I was running Duralast Gold Semi-Metallic for years on a vehicle (and others I've gotten rid of), was usually the first set of replacement pads I bought, then swapped those a few times, then last time upgraded to the Duralast Gold ceramic. Autozone will let you pay the difference to do that when you seek a warranty replacement from them being worn out.

The semi-metallic made gray dust deposits on rims. The ceramic, practically none to be seen. The clearcoat on my rims probably would have held up better if I'd just went with ceramic from the start. I haven't noticed any performance issues, if laying on the brakes hard enough, ABS kicks in.
 
Last edited:
I used AutoZone lifetime warranty pads along with their rotors for at least 15 years with no problems and I took advantage of their free replacement many times. In BITOG OCD fashion, I used to track down who manufactured them to make me feel better (Canada mfg. at one point). I changed buying habits for no particular reason, although I remember having some anxiety as manufacturing moved towards China for many brands. It "seems" that Chinese rotors are o.k. these days. It's a challenge (not impossible) to buy ones not made in China.

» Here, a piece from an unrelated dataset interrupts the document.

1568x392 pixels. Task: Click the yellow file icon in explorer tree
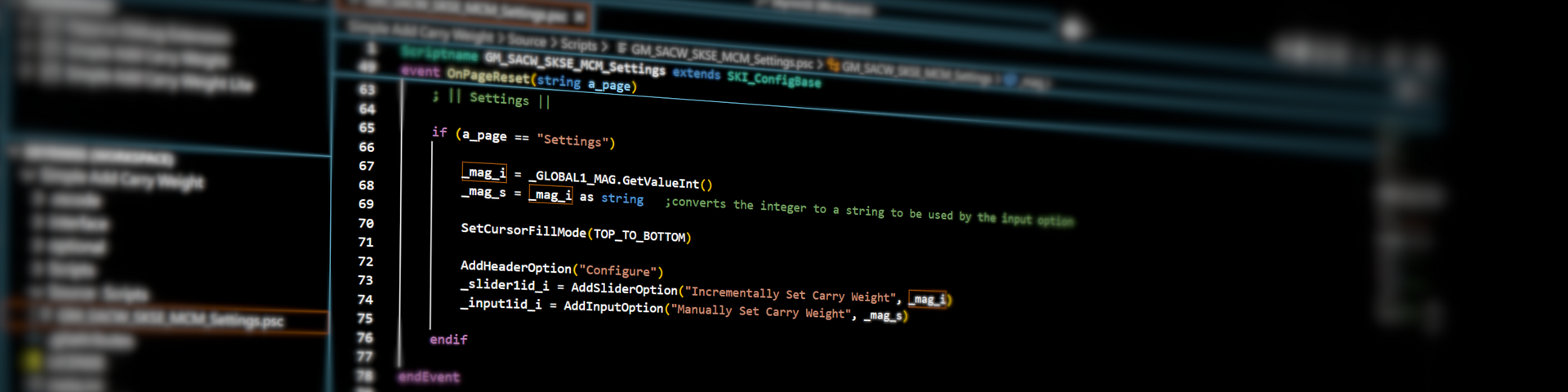[34, 360]
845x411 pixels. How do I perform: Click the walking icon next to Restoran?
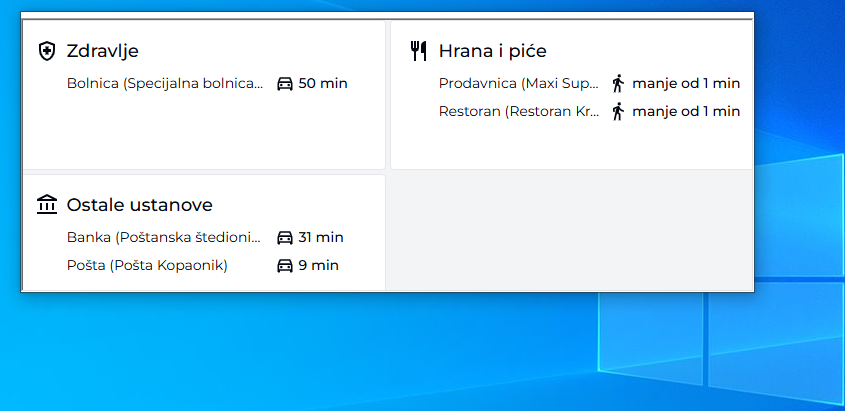[618, 112]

Most of the pros here lament the ongoing quality decline of name brand after market parts (MOOG, Timken, etc..). I guess my point is that determining the quality of Duralast and almost all brands of brake pads is much more hit or miss compared to 15 - 20 years ago.

Heavy sigh. I've moved to the camp that uses OEM parts more and more (not brake shoes......yet). Buy once, cry once.
 
There are several different quality lines of Duralast and I imagine their supplier changes often (every few years), so it's hard to offer specific comments.

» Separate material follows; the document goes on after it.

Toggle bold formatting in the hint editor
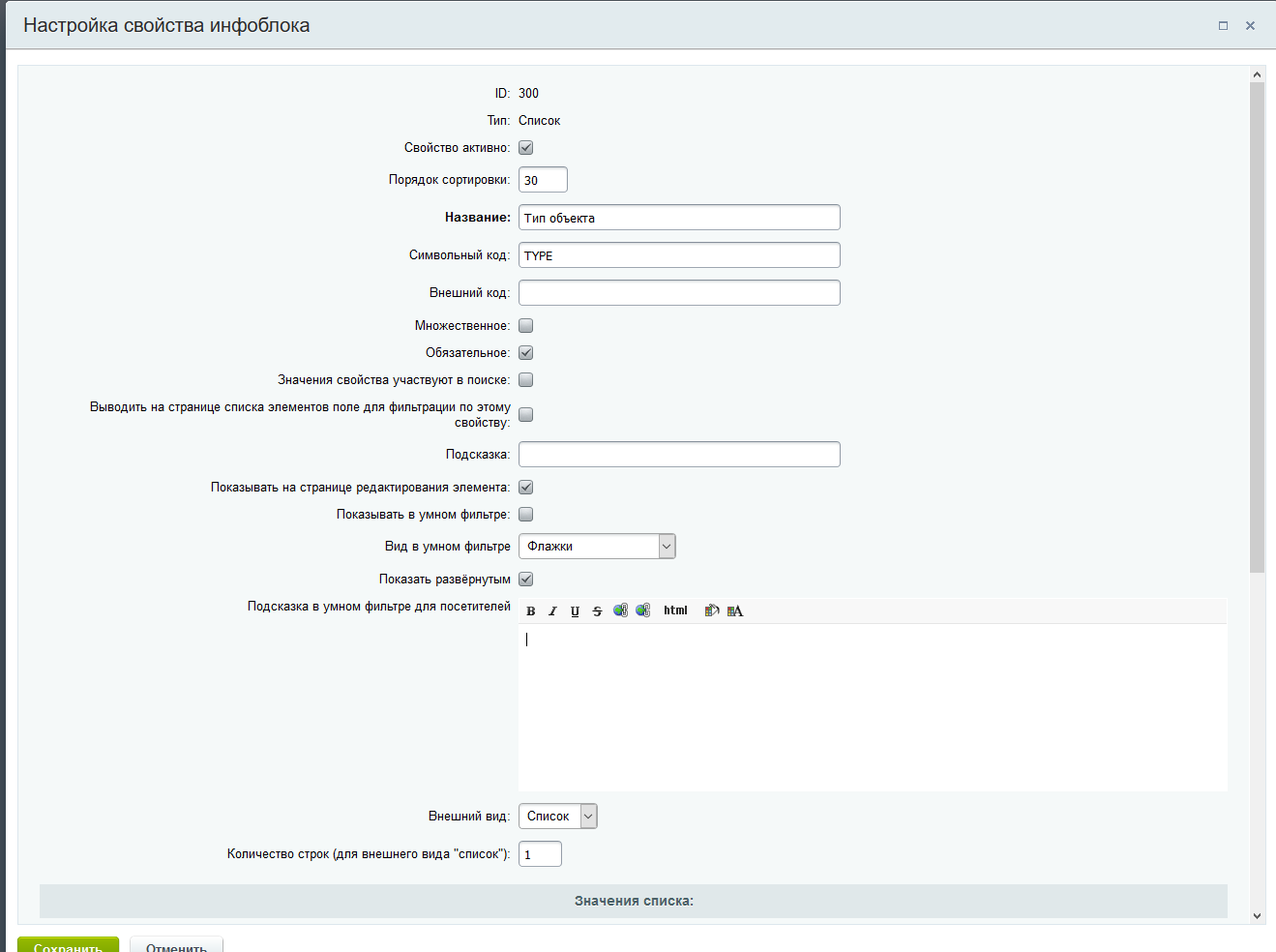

When it comes to choosing brake pads, about the only consistency is that there is NO consistency. There's love/hate opinions even about highly regarded Akebono. And, a certain brand might have excellent pads for one car model, but the same pad brand for a different make/model might be horrible. It's quite the guessing game.

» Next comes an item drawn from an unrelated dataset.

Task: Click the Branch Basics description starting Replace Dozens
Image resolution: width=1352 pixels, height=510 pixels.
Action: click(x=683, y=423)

Did we have these challenges a few decades ago?? Maybe the internet amplification is confounding everything??
I agree with this. I've got super cheap Callahan stuff on my '07 F150 4x4 and it's been fantastic. This is the budget arm of Powerstop AFAIK.

Some people swear at them, and I'm sure they have good reason to do so. But on my F150 they have treated me far better than I've deserved for the price...now going on nearly 6 years.
 
I put a set of semi metallic Duralast brake pads on my coworkers 2010 Chrysler T&C. They seem like nice pads, but neither the front or rear pad set came with the brake hardware which sucks, because it needed the new stainless steel anti rattle clips. My grandfather put Duralast gold CMAX ceramic pads on his/now ours 2008 Chrysler T&C before he passed away and while they stop nice, they are the chunkiest dusty ceramic pads I have ever seen. I've never seen brake pads leave such big specs on the wheels especially after hard braking.
 
I hope it is too. I’ve bought a lot of their ceramic pads for our Camry. They are great brake pads. We use them at work too when we run out of factory ones.
Wait...what? A dealer will can use aftermarket parts like brakes? How does that work in a warranty situation?
 
Wait...what? A dealer will can use aftermarket parts like brakes? How does that work in a warranty situation?
I’m not sure how it would work then. I haven’t ran into many brake warranties. They so far and few in between that it’s usually a time we have brakes in stock. I’d say most likely we’d have to wait on factory parts if it was a warranty situation.
 
Wait...what? A dealer will can use aftermarket parts like brakes? How does that work in a warranty situation?
Ask your local AutoZone, Advance etc driver how often they deliver to dealerships....you might be surprised.

My Ford dealer theoretically gets a truck from Denver everyday for actual Ford parts. In my experience, it is OFTEN a no-show.

So if you've got John Q Customer who needs his car back by end of day and you don't stock the OEM parts....well, you do the math.